[Given data]

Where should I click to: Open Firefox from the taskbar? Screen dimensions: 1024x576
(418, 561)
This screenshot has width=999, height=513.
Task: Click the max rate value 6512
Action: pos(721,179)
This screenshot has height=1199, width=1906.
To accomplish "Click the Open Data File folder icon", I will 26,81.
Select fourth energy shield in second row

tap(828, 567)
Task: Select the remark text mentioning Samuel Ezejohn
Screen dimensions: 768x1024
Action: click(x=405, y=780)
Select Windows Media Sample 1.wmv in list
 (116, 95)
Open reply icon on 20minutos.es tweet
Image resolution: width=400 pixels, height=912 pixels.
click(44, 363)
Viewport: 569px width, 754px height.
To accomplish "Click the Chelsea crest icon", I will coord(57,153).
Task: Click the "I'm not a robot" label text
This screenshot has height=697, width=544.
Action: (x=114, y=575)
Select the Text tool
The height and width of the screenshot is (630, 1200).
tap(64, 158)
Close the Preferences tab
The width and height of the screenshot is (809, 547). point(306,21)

[/Given data]

__The problem__.
From the entries, copy every line in which the word "accomplish" occurs.

__Output for this task__.
To accomplish "Click the Open Data File folder icon", I will 26,81.
To accomplish "Click the Chelsea crest icon", I will coord(57,153).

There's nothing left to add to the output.